Begin at the top of the following data. Copy each line exactly until you have copied the line containing "You are a computer-use agent. Screen".

= = =

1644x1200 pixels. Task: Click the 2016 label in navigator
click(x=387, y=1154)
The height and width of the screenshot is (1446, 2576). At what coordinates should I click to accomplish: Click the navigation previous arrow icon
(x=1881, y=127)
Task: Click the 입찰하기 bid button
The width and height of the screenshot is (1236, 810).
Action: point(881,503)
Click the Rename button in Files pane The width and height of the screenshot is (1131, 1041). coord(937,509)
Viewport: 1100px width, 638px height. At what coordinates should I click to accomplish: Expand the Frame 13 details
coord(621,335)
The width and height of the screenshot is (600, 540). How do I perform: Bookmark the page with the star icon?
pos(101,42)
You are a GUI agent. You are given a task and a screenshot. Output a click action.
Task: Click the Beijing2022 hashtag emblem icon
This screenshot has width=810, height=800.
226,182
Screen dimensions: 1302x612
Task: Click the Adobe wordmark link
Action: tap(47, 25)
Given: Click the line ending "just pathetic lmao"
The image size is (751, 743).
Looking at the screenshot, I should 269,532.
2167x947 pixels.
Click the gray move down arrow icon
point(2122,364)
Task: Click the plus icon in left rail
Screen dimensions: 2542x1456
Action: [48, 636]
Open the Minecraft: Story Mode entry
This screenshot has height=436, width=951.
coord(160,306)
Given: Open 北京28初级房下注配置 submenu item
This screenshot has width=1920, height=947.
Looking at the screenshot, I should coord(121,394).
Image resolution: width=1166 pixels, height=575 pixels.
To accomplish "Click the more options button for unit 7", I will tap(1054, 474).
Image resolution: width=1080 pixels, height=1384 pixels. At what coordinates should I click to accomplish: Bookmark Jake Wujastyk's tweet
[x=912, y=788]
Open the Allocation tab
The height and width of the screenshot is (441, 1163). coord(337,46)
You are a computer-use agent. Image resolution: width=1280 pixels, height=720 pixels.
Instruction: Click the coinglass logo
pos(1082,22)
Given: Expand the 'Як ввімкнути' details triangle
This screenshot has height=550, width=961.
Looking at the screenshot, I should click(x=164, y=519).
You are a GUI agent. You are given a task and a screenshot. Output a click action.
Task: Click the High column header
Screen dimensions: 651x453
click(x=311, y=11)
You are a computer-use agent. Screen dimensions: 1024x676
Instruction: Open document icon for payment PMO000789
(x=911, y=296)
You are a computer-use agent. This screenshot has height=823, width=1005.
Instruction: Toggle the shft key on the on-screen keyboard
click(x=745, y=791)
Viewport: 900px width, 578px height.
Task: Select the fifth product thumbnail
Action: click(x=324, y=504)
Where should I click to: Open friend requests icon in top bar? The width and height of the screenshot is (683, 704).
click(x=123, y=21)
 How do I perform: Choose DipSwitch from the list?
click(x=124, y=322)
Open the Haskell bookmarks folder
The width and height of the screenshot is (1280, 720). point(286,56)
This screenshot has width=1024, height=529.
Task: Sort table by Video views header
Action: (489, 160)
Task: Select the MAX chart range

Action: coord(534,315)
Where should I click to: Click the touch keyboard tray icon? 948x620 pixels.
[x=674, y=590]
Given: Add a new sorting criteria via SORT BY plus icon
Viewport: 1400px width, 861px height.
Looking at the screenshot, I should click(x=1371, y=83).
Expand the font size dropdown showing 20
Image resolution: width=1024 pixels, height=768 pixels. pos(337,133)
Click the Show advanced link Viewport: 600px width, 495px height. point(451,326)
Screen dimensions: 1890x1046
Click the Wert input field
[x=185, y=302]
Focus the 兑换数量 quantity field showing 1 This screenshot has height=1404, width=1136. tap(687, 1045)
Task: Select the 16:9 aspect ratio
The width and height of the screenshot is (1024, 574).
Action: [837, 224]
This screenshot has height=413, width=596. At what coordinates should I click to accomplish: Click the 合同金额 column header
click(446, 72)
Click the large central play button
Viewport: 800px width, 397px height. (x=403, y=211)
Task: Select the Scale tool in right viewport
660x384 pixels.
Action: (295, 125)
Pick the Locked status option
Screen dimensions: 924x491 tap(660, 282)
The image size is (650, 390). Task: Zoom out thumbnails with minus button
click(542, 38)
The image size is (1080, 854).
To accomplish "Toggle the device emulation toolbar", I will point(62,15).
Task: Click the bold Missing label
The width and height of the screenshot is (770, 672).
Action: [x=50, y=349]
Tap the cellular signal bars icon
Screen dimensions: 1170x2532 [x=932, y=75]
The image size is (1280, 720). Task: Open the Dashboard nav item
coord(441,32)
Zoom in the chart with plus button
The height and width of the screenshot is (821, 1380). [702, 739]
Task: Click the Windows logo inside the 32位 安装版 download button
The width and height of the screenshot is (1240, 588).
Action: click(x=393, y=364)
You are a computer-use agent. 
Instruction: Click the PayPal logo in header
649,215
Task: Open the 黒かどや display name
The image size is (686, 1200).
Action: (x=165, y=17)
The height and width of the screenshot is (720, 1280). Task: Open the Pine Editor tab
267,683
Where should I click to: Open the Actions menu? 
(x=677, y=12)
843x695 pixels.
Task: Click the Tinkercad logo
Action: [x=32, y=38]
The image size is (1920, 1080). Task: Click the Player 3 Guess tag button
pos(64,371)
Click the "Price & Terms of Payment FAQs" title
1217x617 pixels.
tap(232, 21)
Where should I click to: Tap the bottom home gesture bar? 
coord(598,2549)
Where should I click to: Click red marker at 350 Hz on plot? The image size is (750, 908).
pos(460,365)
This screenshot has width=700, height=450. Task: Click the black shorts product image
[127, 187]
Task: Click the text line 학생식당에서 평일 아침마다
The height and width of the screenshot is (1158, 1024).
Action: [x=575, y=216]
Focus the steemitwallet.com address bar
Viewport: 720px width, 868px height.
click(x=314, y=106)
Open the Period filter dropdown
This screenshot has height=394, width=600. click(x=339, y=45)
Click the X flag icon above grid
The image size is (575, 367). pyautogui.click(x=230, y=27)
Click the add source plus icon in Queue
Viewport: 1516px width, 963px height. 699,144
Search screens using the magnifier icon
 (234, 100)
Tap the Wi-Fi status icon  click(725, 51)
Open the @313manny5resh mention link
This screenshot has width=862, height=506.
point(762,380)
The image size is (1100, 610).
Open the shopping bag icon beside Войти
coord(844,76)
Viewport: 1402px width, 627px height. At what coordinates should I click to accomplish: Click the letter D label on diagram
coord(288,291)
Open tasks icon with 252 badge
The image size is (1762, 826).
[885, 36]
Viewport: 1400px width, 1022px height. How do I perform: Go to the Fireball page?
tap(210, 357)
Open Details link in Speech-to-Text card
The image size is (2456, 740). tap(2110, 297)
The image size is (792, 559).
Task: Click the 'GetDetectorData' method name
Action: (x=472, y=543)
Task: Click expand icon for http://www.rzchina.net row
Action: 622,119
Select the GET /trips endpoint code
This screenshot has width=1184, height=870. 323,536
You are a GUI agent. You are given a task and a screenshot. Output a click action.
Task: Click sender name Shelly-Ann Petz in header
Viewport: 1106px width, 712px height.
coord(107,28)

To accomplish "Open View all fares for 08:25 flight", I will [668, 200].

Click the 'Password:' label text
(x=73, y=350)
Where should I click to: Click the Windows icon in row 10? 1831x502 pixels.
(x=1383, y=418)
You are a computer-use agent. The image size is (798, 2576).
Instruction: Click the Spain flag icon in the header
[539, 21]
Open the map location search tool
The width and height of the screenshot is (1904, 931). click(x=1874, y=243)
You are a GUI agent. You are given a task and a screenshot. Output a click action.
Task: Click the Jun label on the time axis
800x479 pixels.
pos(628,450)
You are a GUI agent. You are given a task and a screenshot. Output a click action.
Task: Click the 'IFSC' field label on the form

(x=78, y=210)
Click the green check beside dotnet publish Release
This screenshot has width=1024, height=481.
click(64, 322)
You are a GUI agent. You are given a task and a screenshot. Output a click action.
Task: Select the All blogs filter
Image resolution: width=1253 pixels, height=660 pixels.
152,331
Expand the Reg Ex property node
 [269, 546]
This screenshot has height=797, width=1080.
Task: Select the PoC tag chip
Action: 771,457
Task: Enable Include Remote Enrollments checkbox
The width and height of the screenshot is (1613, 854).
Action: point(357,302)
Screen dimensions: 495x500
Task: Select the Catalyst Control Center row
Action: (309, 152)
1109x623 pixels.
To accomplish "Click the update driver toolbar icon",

= = =

» TASK OUTPUT
1644x1200 pixels. Task: Click the 2016 label in navigator
click(x=387, y=1154)
The height and width of the screenshot is (1446, 2576). At what coordinates should I click to accomplish: Click the navigation previous arrow icon
(x=1881, y=127)
Task: Click the 입찰하기 bid button
The width and height of the screenshot is (1236, 810).
Action: point(881,503)
Click the Rename button in Files pane The width and height of the screenshot is (1131, 1041). coord(937,509)
Viewport: 1100px width, 638px height. At what coordinates should I click to accomplish: Expand the Frame 13 details
coord(621,335)
The width and height of the screenshot is (600, 540). How do I perform: Bookmark the page with the star icon?
pos(101,42)
You are a GUI agent. You are given a task and a screenshot. Output a click action.
Task: Click the Beijing2022 hashtag emblem icon
This screenshot has width=810, height=800.
226,182
Screen dimensions: 1302x612
Task: Click the Adobe wordmark link
Action: tap(47, 25)
Given: Click the line ending "just pathetic lmao"
The image size is (751, 743).
Looking at the screenshot, I should 269,532.
2167x947 pixels.
Click the gray move down arrow icon
point(2122,364)
Task: Click the plus icon in left rail
Screen dimensions: 2542x1456
Action: [48, 636]
Open the Minecraft: Story Mode entry
This screenshot has height=436, width=951.
coord(160,306)
Given: Open 北京28初级房下注配置 submenu item
This screenshot has width=1920, height=947.
Looking at the screenshot, I should coord(121,394).
Image resolution: width=1166 pixels, height=575 pixels.
To accomplish "Click the more options button for unit 7", I will tap(1054, 474).
Image resolution: width=1080 pixels, height=1384 pixels. At what coordinates should I click to accomplish: Bookmark Jake Wujastyk's tweet
[x=912, y=788]
Open the Allocation tab
The height and width of the screenshot is (441, 1163). coord(337,46)
You are a computer-use agent. Image resolution: width=1280 pixels, height=720 pixels.
Instruction: Click the coinglass logo
pos(1082,22)
Given: Expand the 'Як ввімкнути' details triangle
This screenshot has height=550, width=961.
Looking at the screenshot, I should click(x=164, y=519).
You are a GUI agent. You are given a task and a screenshot. Output a click action.
Task: Click the High column header
Screen dimensions: 651x453
click(x=311, y=11)
You are a computer-use agent. Screen dimensions: 1024x676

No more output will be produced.